> _GIVEN INFORMATION_:
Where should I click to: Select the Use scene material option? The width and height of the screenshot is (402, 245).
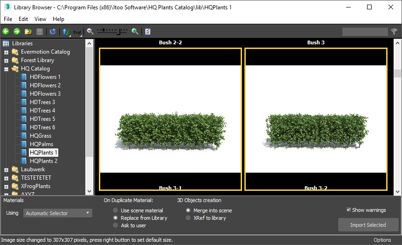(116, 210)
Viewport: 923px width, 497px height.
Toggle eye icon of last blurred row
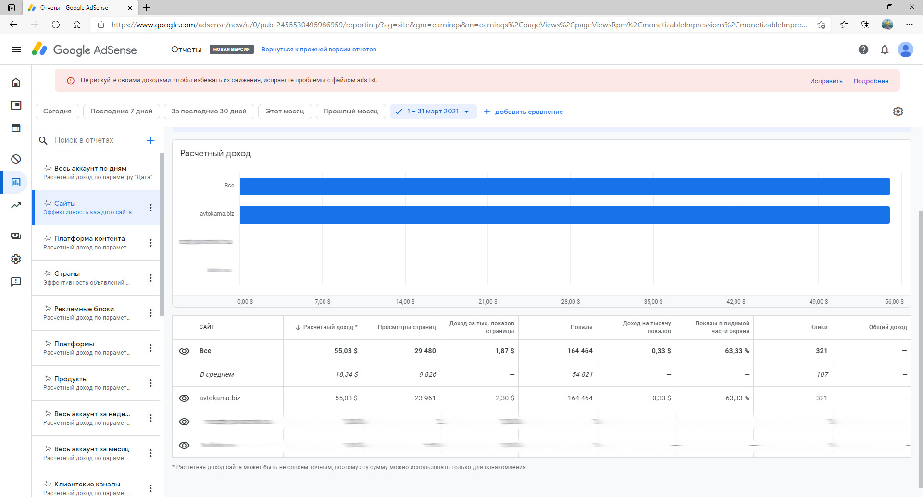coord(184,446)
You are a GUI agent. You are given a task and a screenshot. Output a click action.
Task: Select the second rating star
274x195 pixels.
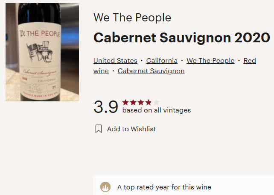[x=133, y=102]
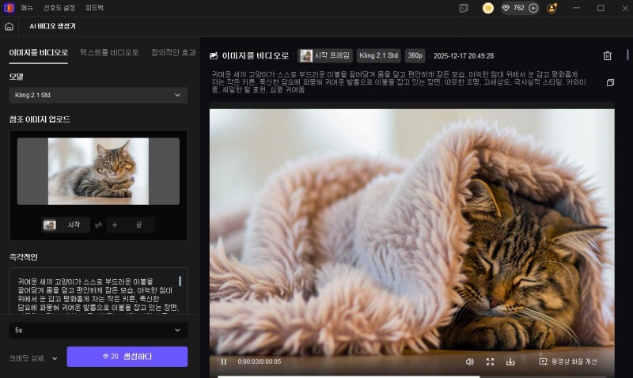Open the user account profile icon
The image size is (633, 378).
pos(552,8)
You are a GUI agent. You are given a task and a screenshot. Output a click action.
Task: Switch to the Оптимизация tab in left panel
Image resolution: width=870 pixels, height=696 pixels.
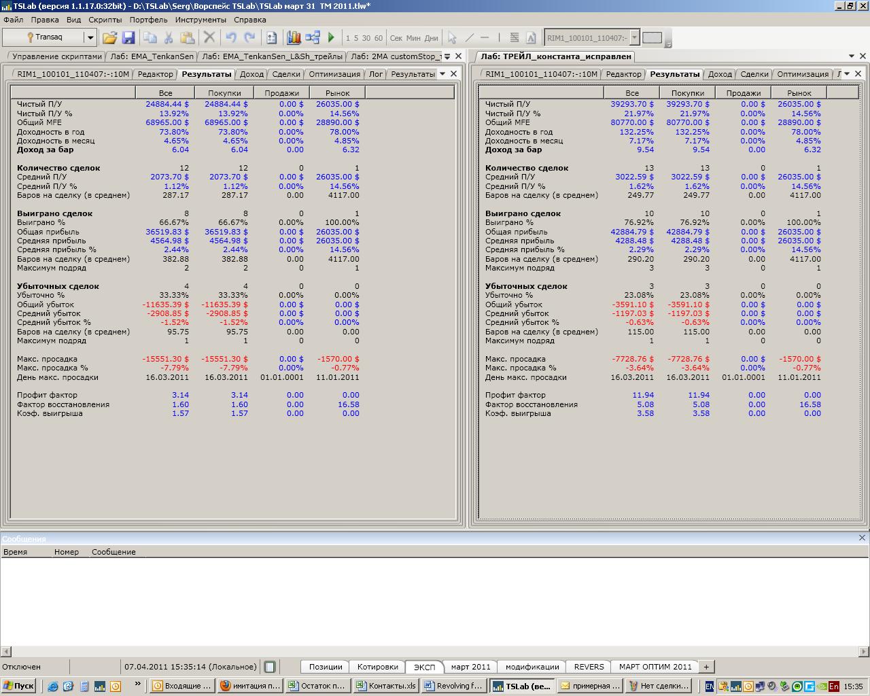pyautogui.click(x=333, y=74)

> _EXERCISE PROMPT_: Please copy the entries in full. Leave each image out.

> _RESULT_:
Where should I click to: Select the Use scene material option? The width and height of the screenshot is (402, 245).
(116, 210)
Viewport: 923px width, 497px height.
Toggle eye icon of last blurred row
coord(184,446)
You are a GUI agent. You are given a task and a screenshot. Output a click action.
Task: Select the second rating star
274x195 pixels.
[x=133, y=102]
Open the user account profile icon
The image size is (633, 378).
pos(552,8)
You are a GUI agent. You are given a task and a screenshot. Output a click action.
Task: Switch to the Оптимизация tab in left panel
Image resolution: width=870 pixels, height=696 pixels.
pyautogui.click(x=333, y=74)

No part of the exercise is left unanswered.